▶ _THE EXERCISE_
Rewrite the rows from the line containing "Click the Лицензия field label" through the line containing "This screenshot has width=518, height=578.", inclusive, substituting "caption" for "field label" and keeping everything else the same.

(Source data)
--------------------------------
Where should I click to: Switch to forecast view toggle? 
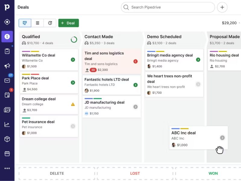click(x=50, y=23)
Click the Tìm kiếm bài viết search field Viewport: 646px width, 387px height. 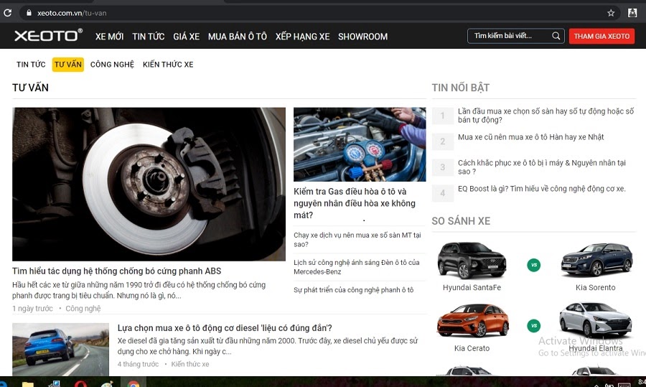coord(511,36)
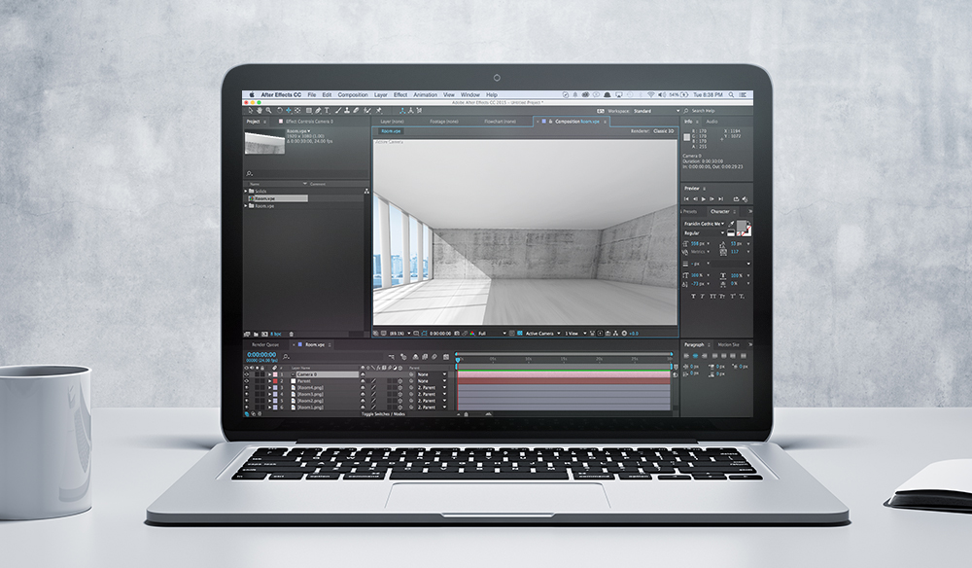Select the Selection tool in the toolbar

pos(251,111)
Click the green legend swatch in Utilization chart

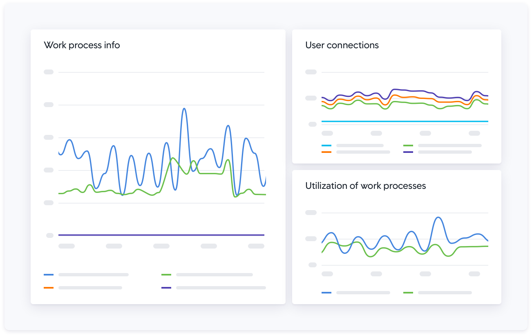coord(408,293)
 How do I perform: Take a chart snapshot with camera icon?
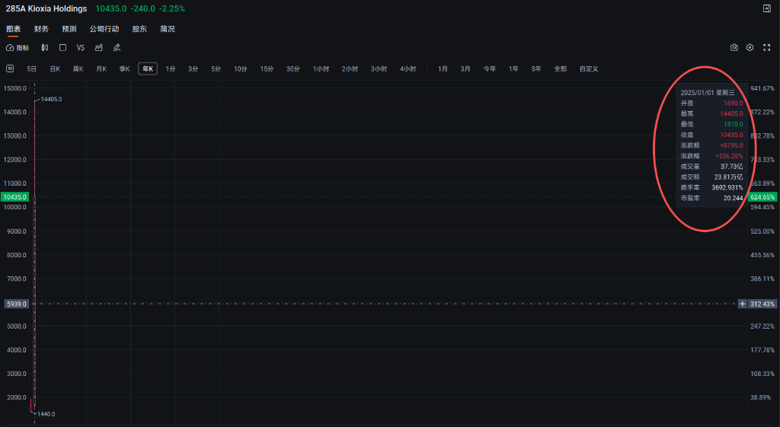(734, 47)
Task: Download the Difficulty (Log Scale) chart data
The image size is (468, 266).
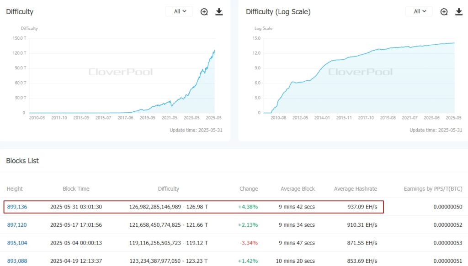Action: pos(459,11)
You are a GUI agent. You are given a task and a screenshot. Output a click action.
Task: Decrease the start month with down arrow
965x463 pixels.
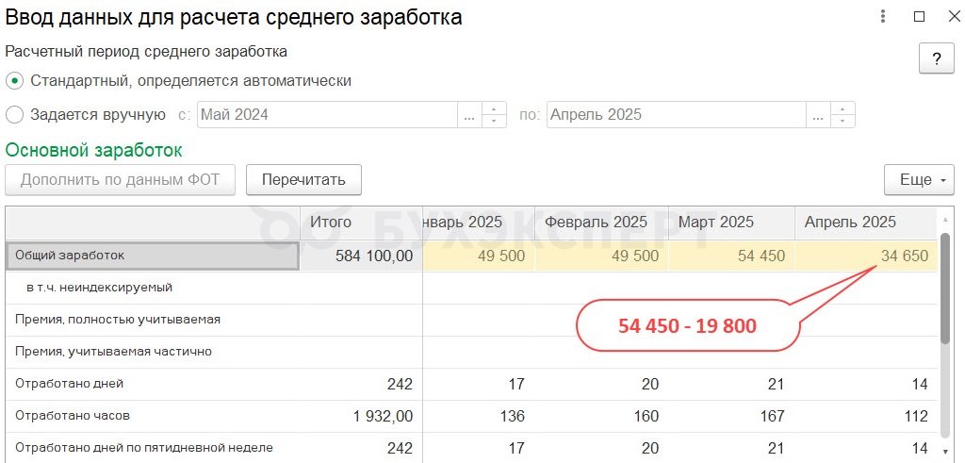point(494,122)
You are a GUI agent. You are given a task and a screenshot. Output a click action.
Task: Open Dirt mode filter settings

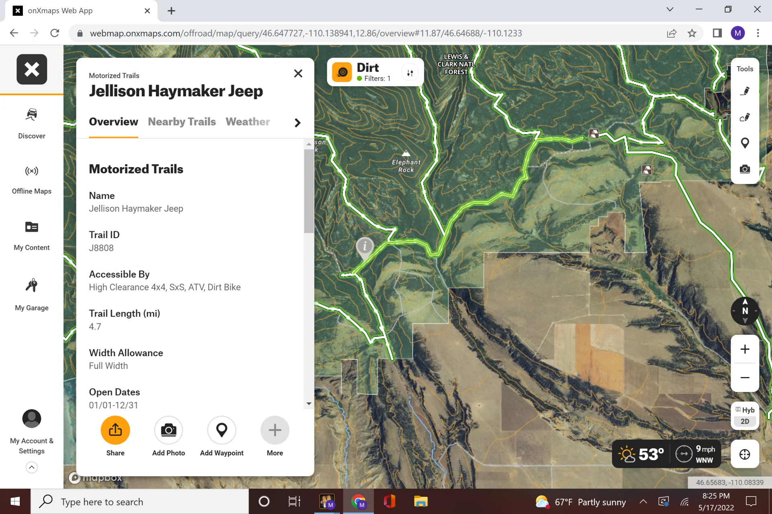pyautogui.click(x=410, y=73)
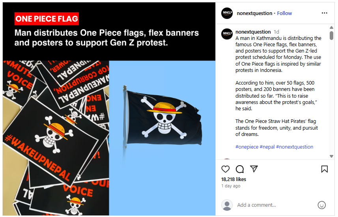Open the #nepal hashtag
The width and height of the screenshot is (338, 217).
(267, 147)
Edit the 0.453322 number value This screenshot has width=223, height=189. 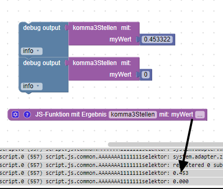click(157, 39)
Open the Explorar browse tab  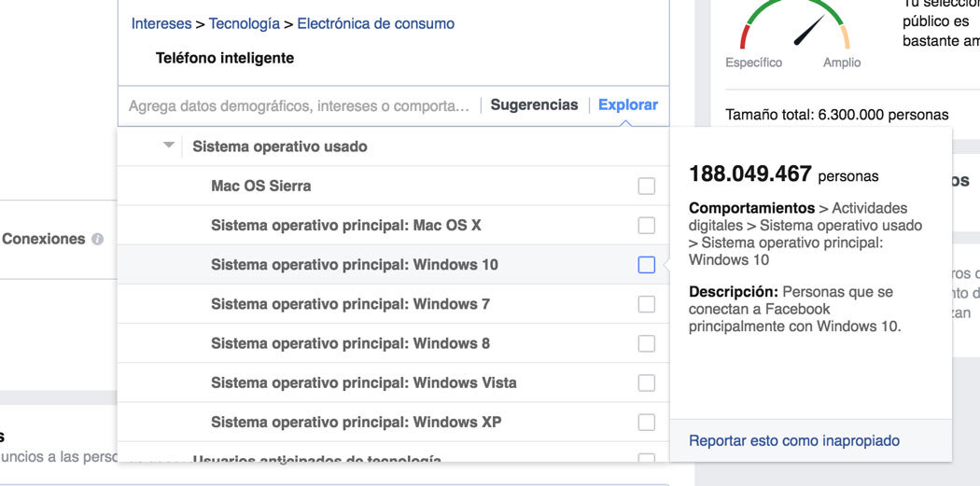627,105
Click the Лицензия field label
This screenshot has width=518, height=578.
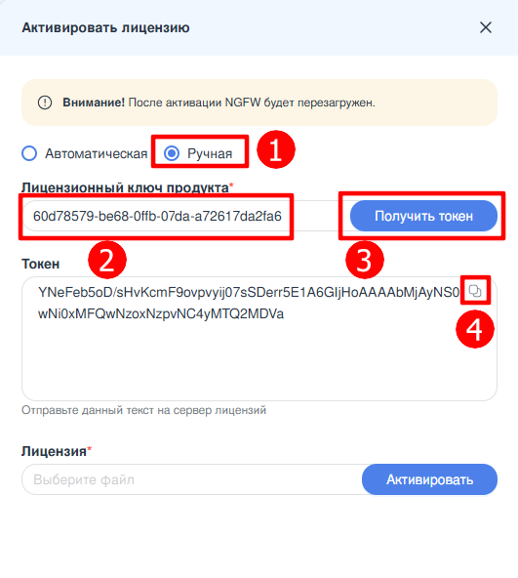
--------------------------------
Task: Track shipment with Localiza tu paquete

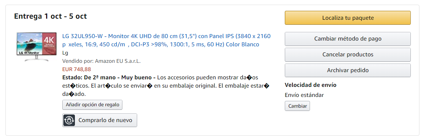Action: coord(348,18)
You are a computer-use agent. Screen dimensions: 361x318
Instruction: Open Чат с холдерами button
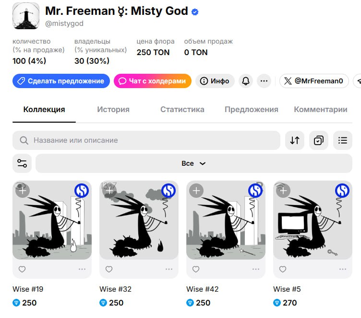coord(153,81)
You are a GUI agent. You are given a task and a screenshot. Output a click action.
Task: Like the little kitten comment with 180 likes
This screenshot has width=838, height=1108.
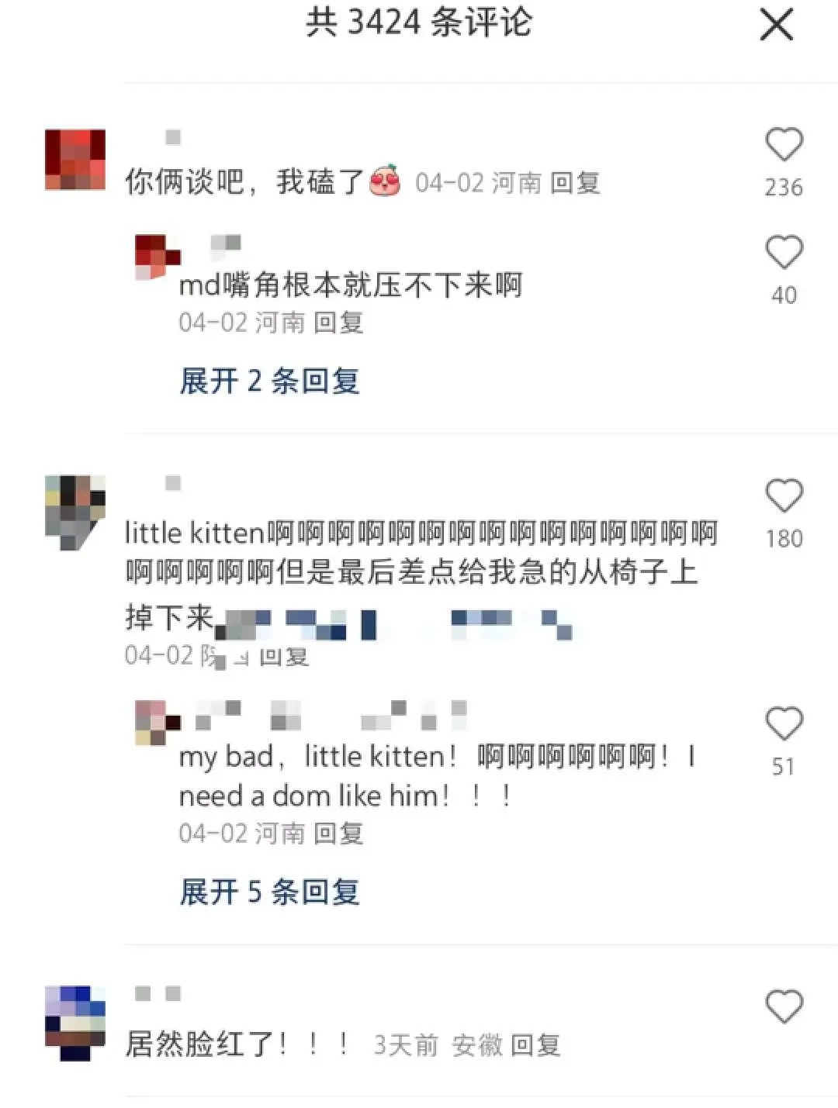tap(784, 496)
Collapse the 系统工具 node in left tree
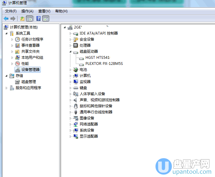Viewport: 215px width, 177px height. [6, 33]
--------------------------------
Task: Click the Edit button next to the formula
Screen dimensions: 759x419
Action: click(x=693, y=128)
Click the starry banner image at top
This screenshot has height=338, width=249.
--------------------------------
▶ _SOLUTION_
Click the Лицензия caption
This screenshot has width=518, height=578.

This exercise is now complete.